Study Measures How Some Brands Increase Shareholder Value After a Crisis

As most of the country watched the Kavanaugh confirmation fallout, Facebook said its platform had been breached, compromising the data of 50 million+ users. Facebook’s biggest breach occurred just three days before its Sept. 28 announcement. The decision to quickly alert the public may turn out to be a smart move that will maintain or even grow shareholder value, according to a new report, which refutes the oft-cited idea that prominent data breaches fail to influence share price. Hold that thought. We’ll discuss it below.

Few Are Prepared

Only 50 percent of 348 communicators in a March 2016 Nasdaq Public Relations Services/PR News survey said their companies were adequately prepared to respond to a PR crisis. Another sobering figure: 60 percent of respondents said their organizations fail to hold meaningful crisis preparation exercises or were unsure if they do. Similarly, just 52 percent said their companies have a written crisis communications plan. “During a crisis is not when you want to begin crisis planning,” says Bell CCO and chief of staff Robert Hastings. Still, many brands treat crisis as a remote possibility and avoid preparation.

A new study of 125 PR crises that occurred during the past 10 years might snap C-suite members from their slumber. It uses data to assign numerical values to assumptions about what crises mean to shareholder value (see chart 1).

In “Reputation Risk in the Cyber Age: The Impact on Shareholder Value,” Dr. Deborah Pretty of Pentland Analytics provides more evidence in favor of crisis preparation. The report argues for prompt response and says brands handling crises well add shareholder value in the year after a crisis. Perhaps just as important, its conclusions are expressed in business terms, which should help grab the C-suite’s attention.

Brands in the group of 125 crises that Pretty studied suffered a 5% loss in value during the first year of a crisis. In this chart the dates of crises are converted into event time and aligned so that event day 0 is the day each crisis broke, regardless of calendar date or stage in the market cycle. Daily share prices are modeled against relevant market indices to measure excess returns, and all returns are risk-adjusted using pre-crisis data.
Source: Pentland Analytics

The Cost of Crisis

The study concludes that a crisis costs brands, on average, 5 percent of shareholder value during the first year after it occurs, as chart 1 shows.

The report also found the average company’s equity beta, a measure relating to the price of capital, rose 9 percent during the crisis year versus the previous year. Equity beta is a measure of how expensive it is for companies to obtain capital.

A fascinating conclusion from the report is that it takes just five trading days after a crisis to predict what a brand’s value position will be at the end of the post-crisis year. The value loss by day 5 is a strong predictor of the value position at the end of the post-event year. “If that doesn’t convince companies to be ready to react promptly to a crisis, I don’t know what will,” says Kevin Elliott, U.S. crisis and risk lead at Hill + Knowlton Strategies.

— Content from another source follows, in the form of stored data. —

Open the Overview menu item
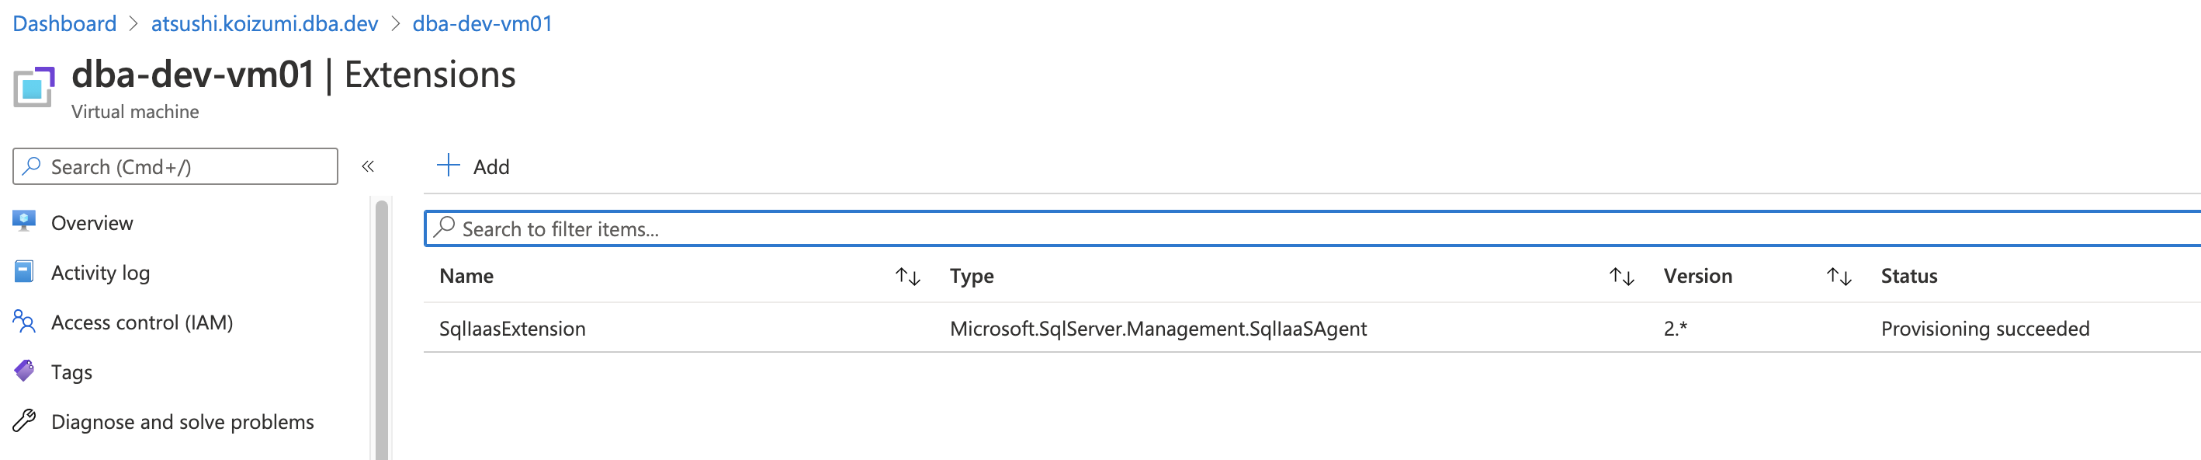This screenshot has width=2201, height=460. (x=92, y=223)
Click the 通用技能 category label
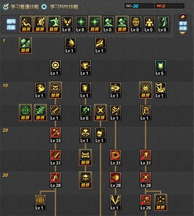 [11, 24]
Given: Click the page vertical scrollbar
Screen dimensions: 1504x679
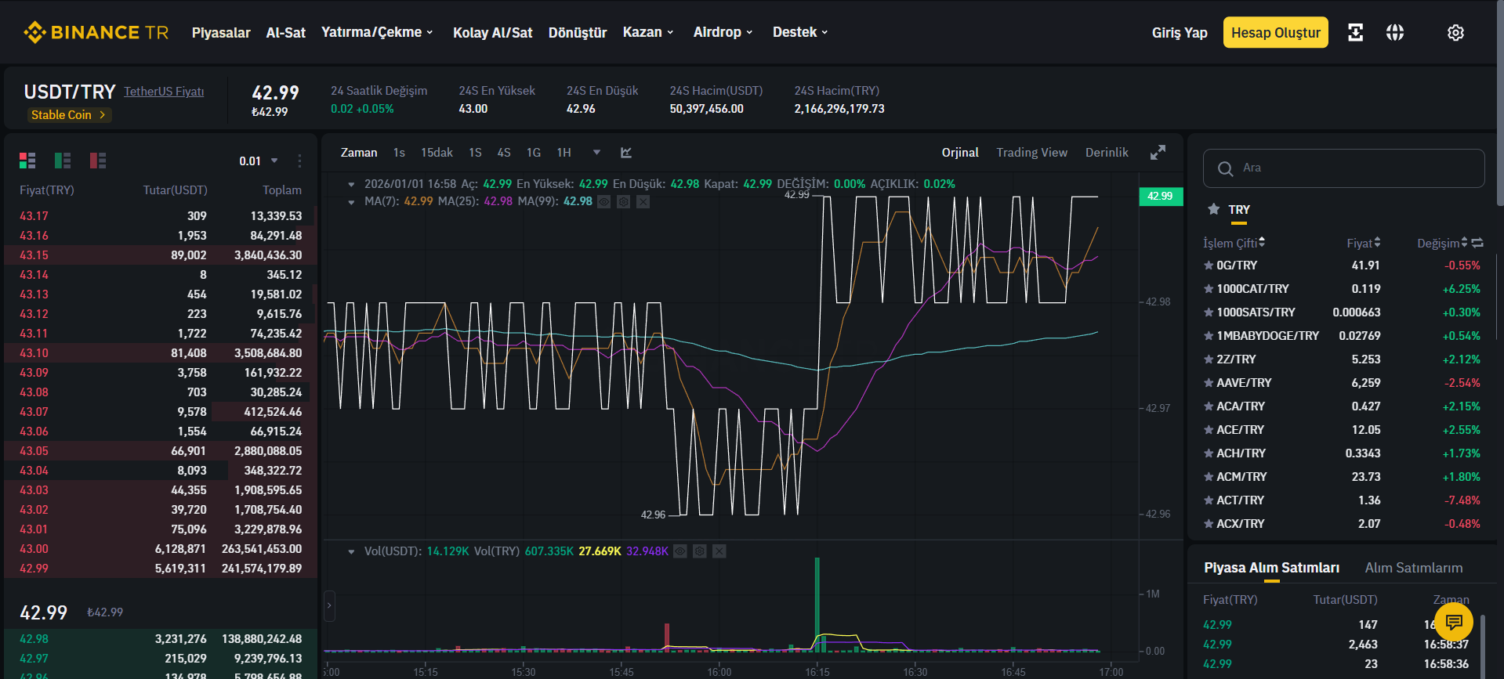Looking at the screenshot, I should 1499,102.
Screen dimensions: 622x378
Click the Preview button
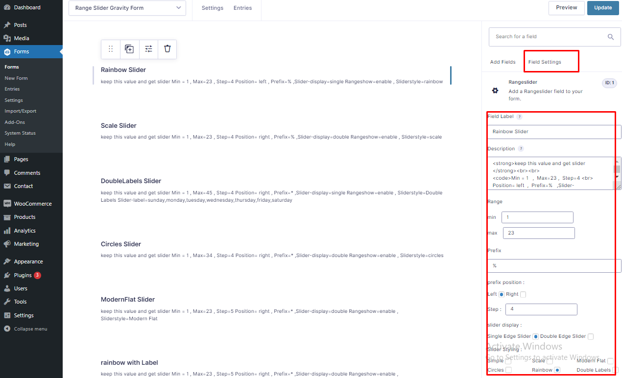click(566, 8)
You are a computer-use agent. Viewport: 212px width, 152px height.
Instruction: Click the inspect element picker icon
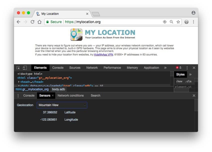(x=18, y=68)
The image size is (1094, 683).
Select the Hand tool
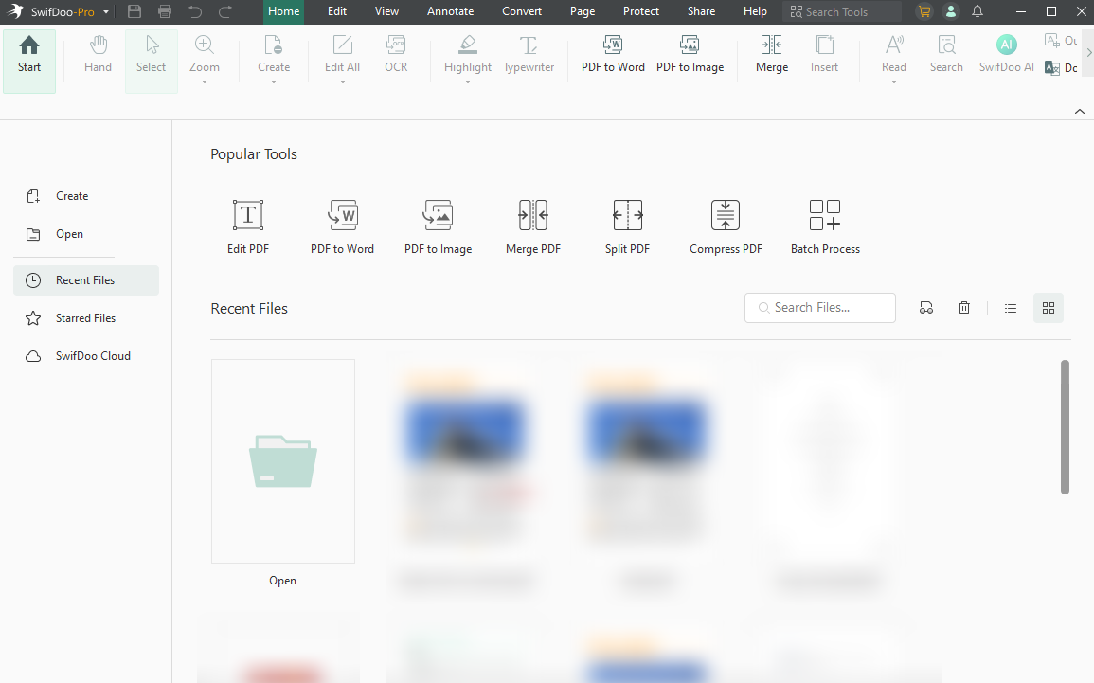pos(98,54)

This chart shows the change in share value after a crisis. Most striking is that in a world with social media, the post-crisis value gain for winners (20%) and decline for losers (down 30%) is twice what it was in the pre-social media world. The top line of the chart shows winners from the 2018 study, the next line shows winners from the 2000 study.

Value Impact of Crisis Doubles

The 2018 study quantifies social media’s influence on post-crisis value: it’s doubled. Social media can spread news of a crisis across the globe in seconds. Yet social media also can magnify a brand’s prowess in responding to a crisis. As such, the 2018 study shows winners gaining 20 percent in shareholder value during the first year after a crisis (compared to a 10 percent gain in 2000, pre-social media); losers decline nearly 30 percent in value in the 2018 study (vs. 15 percent in 2000) as chart 2 shows.

Another difference between the 2018 and 2000 studies is the 2018 report includes 23 cyber attacks, or 18 percent of the portfolio. There were no cyber attacks in the 2000 portfolio of brands that experienced crisis. “This is a sign of the times and a warning of what is to come,” the report says.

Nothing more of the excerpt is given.